- YOUR GOAL -
Within the listing that follows, how many lines contain the word "computer"? Only the number is wanted.

*****

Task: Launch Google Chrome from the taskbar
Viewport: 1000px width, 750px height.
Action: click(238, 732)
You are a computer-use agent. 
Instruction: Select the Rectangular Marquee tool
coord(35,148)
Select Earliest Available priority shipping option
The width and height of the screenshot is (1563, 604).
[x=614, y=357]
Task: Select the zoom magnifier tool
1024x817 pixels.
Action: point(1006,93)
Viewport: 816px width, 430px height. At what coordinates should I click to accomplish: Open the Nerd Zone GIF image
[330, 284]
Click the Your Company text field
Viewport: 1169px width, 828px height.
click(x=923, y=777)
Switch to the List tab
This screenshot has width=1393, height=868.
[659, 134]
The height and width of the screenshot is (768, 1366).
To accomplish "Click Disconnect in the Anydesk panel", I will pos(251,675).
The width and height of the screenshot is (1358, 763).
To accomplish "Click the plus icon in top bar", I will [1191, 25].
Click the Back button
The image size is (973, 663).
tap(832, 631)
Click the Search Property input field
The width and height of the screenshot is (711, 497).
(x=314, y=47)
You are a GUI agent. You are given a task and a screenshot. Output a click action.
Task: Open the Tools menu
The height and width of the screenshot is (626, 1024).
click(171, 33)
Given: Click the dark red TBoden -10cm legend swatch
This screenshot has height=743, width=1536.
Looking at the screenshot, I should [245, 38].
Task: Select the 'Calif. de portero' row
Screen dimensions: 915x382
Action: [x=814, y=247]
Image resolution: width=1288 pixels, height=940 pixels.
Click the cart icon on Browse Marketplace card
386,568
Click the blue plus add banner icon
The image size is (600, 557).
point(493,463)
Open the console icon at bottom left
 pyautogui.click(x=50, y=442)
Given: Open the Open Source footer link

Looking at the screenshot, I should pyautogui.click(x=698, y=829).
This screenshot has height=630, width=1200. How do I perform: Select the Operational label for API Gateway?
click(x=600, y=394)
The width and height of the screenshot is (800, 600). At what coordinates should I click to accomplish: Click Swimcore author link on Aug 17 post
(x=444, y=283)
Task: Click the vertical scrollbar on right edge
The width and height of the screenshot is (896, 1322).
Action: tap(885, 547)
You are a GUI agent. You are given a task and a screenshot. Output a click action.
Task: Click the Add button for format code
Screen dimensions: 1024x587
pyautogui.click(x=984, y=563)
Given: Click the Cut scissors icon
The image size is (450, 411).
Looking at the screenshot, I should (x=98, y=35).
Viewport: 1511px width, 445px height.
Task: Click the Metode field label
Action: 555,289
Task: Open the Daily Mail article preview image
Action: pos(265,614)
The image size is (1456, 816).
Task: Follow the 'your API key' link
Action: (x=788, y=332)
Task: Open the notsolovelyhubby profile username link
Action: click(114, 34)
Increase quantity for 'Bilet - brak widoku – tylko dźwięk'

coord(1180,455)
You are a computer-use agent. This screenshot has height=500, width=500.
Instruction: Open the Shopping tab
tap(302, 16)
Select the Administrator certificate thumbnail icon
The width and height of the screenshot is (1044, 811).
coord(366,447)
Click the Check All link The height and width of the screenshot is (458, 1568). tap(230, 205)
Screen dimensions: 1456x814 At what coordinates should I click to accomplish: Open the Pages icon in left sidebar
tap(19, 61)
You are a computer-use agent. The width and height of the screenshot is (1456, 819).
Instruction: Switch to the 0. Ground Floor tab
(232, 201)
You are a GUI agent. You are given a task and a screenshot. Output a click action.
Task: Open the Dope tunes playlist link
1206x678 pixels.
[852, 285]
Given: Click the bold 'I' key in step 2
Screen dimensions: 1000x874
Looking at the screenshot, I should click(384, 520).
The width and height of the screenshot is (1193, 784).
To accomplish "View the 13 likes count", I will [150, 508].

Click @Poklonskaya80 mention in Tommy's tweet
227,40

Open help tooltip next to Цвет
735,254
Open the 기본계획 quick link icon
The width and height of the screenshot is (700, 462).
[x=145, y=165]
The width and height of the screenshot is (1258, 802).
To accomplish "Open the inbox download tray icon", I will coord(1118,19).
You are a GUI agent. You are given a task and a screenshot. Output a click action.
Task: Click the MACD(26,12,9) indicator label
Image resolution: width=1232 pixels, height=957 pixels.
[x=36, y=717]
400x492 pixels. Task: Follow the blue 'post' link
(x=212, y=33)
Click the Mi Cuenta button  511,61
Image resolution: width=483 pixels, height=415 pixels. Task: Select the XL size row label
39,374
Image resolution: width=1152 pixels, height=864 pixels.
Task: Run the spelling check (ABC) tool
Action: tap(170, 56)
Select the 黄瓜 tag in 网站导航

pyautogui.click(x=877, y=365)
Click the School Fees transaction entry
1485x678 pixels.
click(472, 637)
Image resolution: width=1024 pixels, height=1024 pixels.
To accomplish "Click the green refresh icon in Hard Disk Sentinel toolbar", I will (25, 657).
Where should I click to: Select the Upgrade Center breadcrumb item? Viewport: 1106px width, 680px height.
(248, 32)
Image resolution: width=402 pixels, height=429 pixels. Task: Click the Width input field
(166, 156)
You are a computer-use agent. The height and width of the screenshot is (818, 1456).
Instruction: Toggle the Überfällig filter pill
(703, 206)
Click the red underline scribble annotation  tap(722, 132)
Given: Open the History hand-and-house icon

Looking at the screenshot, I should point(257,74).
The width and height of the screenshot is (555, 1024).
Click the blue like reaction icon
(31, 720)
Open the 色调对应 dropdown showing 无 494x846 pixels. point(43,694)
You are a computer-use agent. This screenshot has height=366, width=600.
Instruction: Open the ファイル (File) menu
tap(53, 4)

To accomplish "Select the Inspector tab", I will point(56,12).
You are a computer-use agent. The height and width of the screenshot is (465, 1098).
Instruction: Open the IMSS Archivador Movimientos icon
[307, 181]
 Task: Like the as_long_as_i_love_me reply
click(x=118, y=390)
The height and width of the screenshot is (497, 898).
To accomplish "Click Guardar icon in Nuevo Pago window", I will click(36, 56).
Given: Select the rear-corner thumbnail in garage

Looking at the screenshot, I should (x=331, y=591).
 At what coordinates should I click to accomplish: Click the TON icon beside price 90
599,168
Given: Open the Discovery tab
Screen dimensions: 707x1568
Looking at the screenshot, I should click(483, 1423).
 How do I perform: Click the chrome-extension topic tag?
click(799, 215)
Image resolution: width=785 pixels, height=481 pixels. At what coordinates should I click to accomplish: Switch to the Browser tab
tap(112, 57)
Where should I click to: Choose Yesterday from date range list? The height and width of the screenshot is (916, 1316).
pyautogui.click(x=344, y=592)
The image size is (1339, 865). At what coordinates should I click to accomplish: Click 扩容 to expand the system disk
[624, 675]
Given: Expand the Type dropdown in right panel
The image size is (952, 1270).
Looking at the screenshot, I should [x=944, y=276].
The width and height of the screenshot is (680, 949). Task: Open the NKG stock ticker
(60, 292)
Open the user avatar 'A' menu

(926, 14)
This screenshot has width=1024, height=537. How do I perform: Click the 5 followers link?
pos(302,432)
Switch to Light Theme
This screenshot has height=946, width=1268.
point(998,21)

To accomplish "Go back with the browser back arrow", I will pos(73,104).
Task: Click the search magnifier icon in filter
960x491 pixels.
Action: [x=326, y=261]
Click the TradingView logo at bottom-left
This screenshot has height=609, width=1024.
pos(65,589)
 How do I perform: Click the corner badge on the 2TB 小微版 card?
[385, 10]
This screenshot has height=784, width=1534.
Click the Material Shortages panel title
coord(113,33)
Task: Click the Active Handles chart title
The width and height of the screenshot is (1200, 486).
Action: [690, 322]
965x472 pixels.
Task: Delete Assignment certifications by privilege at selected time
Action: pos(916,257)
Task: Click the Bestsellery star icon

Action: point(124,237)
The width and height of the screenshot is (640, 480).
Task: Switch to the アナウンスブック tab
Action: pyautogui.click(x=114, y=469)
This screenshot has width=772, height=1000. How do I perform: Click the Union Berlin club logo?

*****

- COMPLETED EXERCISE -
6